▸ Exercise: Every line of the listing below should be written out exactly.

[[ Material provided open ]]

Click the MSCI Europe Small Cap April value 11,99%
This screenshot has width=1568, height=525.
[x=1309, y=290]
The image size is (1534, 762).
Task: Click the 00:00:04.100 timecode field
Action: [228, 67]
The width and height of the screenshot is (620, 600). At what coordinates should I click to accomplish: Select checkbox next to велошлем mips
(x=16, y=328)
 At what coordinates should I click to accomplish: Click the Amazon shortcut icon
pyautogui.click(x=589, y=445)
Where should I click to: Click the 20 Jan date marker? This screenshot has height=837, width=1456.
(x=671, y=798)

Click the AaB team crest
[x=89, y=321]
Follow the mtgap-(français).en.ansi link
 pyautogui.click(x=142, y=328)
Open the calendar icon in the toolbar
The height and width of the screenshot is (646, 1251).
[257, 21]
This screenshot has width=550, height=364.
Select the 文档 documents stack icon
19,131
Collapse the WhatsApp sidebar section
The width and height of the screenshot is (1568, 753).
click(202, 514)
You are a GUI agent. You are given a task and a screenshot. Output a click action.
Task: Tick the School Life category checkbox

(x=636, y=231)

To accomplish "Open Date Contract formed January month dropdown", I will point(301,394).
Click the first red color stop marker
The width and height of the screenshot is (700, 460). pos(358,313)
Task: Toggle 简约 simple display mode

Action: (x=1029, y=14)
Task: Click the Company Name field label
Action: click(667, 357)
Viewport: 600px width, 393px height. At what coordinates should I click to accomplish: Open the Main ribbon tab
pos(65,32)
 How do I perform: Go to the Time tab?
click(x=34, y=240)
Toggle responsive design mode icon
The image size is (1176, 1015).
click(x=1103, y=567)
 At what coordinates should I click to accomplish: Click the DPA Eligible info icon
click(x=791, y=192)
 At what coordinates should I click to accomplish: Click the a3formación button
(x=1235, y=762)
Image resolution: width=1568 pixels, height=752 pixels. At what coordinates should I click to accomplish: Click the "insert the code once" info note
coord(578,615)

[[ Material provided closed ]]

▸ Written solution:
Click the MSCI Europe Small Cap April value 11,99%
This screenshot has width=1568, height=525.
[x=1309, y=290]
The image size is (1534, 762).
Task: Click the 00:00:04.100 timecode field
Action: [228, 67]
The width and height of the screenshot is (620, 600). At what coordinates should I click to accomplish: Select checkbox next to велошлем mips
(x=16, y=328)
 At what coordinates should I click to accomplish: Click the Amazon shortcut icon
pyautogui.click(x=589, y=445)
Where should I click to: Click the 20 Jan date marker? This screenshot has height=837, width=1456.
(x=671, y=798)

Click the AaB team crest
[x=89, y=321]
Follow the mtgap-(français).en.ansi link
 pyautogui.click(x=142, y=328)
Open the calendar icon in the toolbar
The height and width of the screenshot is (646, 1251).
[257, 21]
This screenshot has width=550, height=364.
Select the 文档 documents stack icon
19,131
Collapse the WhatsApp sidebar section
The width and height of the screenshot is (1568, 753).
click(202, 514)
You are a GUI agent. You are given a task and a screenshot. Output a click action.
Task: Tick the School Life category checkbox

(x=636, y=231)

To accomplish "Open Date Contract formed January month dropdown", I will point(301,394).
Click the first red color stop marker
The width and height of the screenshot is (700, 460). pos(358,313)
Task: Toggle 简约 simple display mode

Action: (x=1029, y=14)
Task: Click the Company Name field label
Action: click(667, 357)
Viewport: 600px width, 393px height. At what coordinates should I click to accomplish: Open the Main ribbon tab
pos(65,32)
 How do I perform: Go to the Time tab?
click(x=34, y=240)
Toggle responsive design mode icon
The image size is (1176, 1015).
click(x=1103, y=567)
 At what coordinates should I click to accomplish: Click the DPA Eligible info icon
click(x=791, y=192)
 At what coordinates should I click to accomplish: Click the a3formación button
(x=1235, y=762)
Image resolution: width=1568 pixels, height=752 pixels. At what coordinates should I click to accomplish: Click the "insert the code once" info note
coord(578,615)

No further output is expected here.